Os 39 meios de comunicação também reconheceram sua responsabilidade em dar sua própria contribuição “para proteger jornalistas e empresas”. Estas últimas são chamadas a “dotar os jornalistas de esquemas de capacitação, segurança social, salários adequados e seguros de vida, especialmente nos casos em que estejam desempenhando coberturas que representem um perigo claro”.
Os veículos disseram ter acordado em desenvolver uma estratégia conjunta para prevenir ataques contra jornalistas. Também propuseram a criação de um grupo de trabalho para delinear ações de curto, médio e longo prazo nesse sentido, assim como estabelecer objetivos a serem alcançados como indústria de meios de comunicação e como categoria profissional. O grupo também irá abrir canais de comunicação com instituições de direitos humanos nacionais e internacionais e outras entidades em busca de apoio para seus objetivos. Finalmente, se comprometeram em promover uma campanha para sensibilizar a sociedade para os desafios enfrentados pela imprensa no México.
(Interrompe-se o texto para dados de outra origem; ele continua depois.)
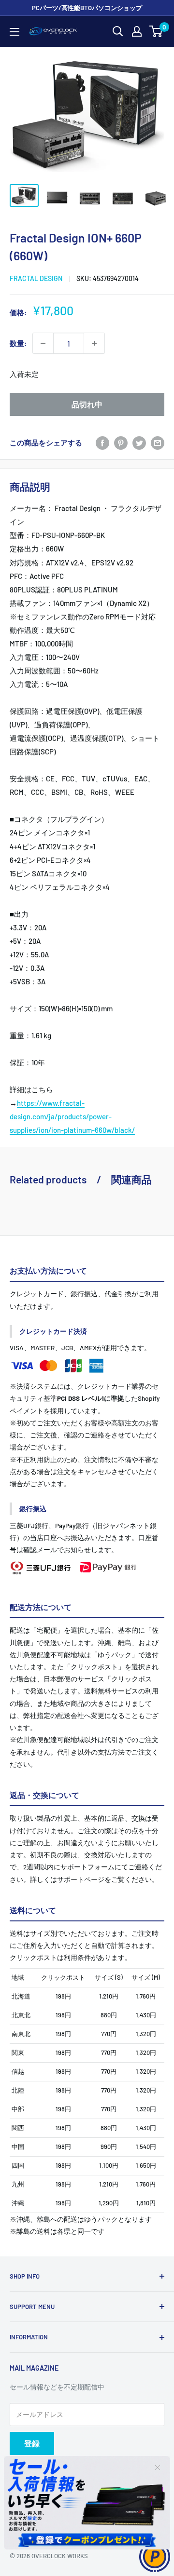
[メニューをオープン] (14, 32)
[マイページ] (137, 31)
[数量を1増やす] (94, 343)
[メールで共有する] (157, 442)
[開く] (118, 31)
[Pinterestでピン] (121, 442)
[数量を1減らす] (43, 343)
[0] (156, 31)
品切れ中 (87, 404)
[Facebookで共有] (102, 442)
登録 (32, 2443)
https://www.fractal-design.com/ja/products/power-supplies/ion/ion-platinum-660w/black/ (72, 1116)
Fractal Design (36, 278)
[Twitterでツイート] (139, 442)
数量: (18, 343)
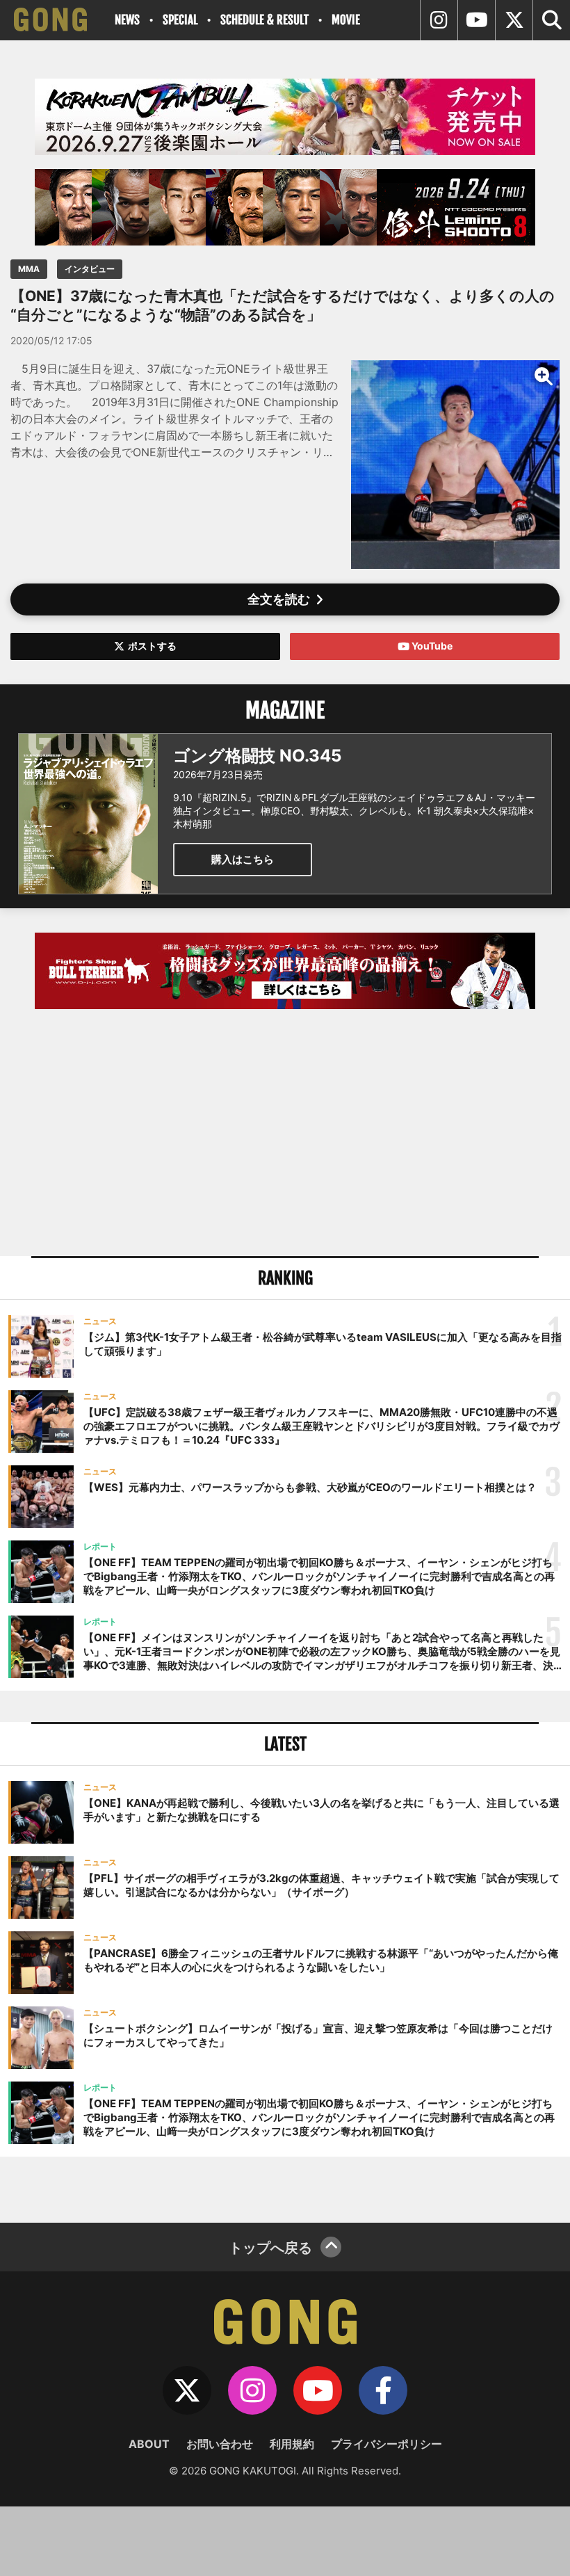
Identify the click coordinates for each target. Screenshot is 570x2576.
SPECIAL (180, 20)
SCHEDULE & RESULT (264, 20)
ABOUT (149, 2444)
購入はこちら (242, 859)
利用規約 (292, 2444)
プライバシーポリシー (386, 2444)
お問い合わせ (219, 2444)
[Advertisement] (285, 1134)
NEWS (127, 20)
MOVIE (346, 20)
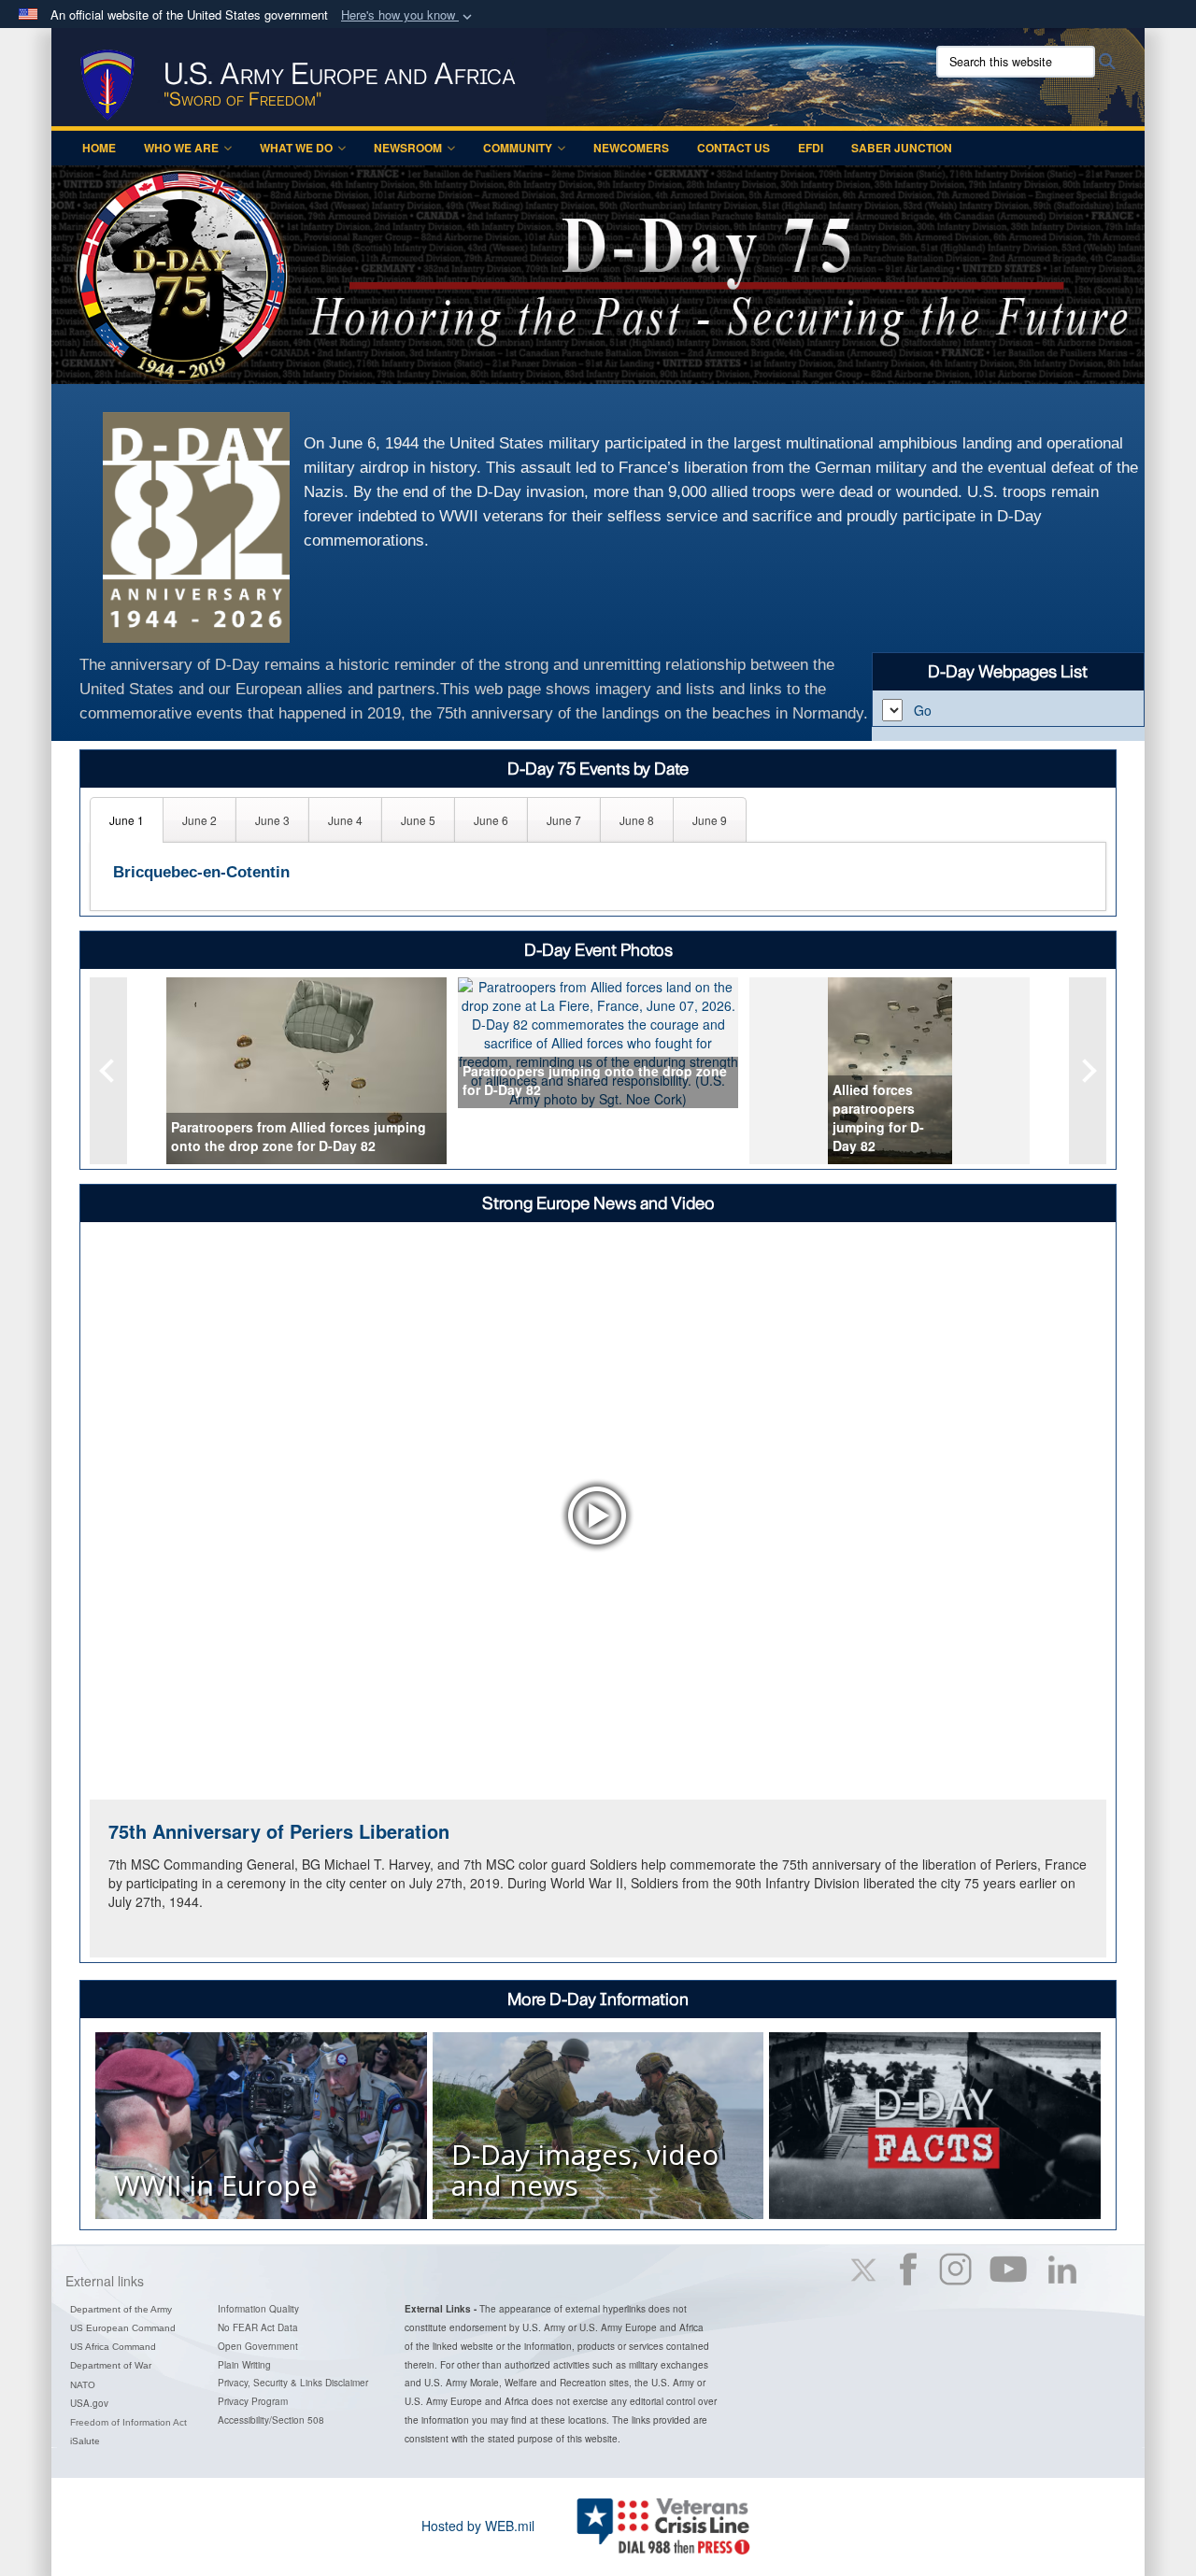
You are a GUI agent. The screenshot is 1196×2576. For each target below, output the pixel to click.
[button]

“A batalha contra a impunidade só será eficaz se temos ao nosso lado uma sociedade que sinta que com cada assassinato de um jornalista é arrancado de suas mãos seu direito de saber, de participar; sua própria essência como cidadãos”, encerram.
A agência Efe observou que este é o segundo “Basta Ya” lançado por meios de comunicação sobre a situação no México em menos de um ano. Em 24 de maio, poucos dias após o assassinato do jornalista Javier Valdez em Sinaloa, veículos nacionais e internacionais divulgaram um apelo similar para denunciar uma “ofensiva assassina” contra comunicadores no México, exigindo segurança e garantias ao direito a informar.
Além disso, após o assassinato de Valdez, a iniciativa Agenda de Periodistas foi criada e convocou centenas de jornalistas para discutir ações a serem tomadas com o objetivo de acabar com os ataques contra jornalistas.
Desde maio, pelo menos outros cinco profissionais de mídia foram assassinados no país: os mexicanos Salvador Adame, Cándido Ríos Vásquez, Juan Carlos Hernández Ríos e Edgar Esqueda e o hondurenho Edwin Rivera Paz.
Nota do editor: Essa história foi publicada originalmente no blog de jornalismo nas Américas do Centro Knight, o predecessor do LatAm Journalism Review.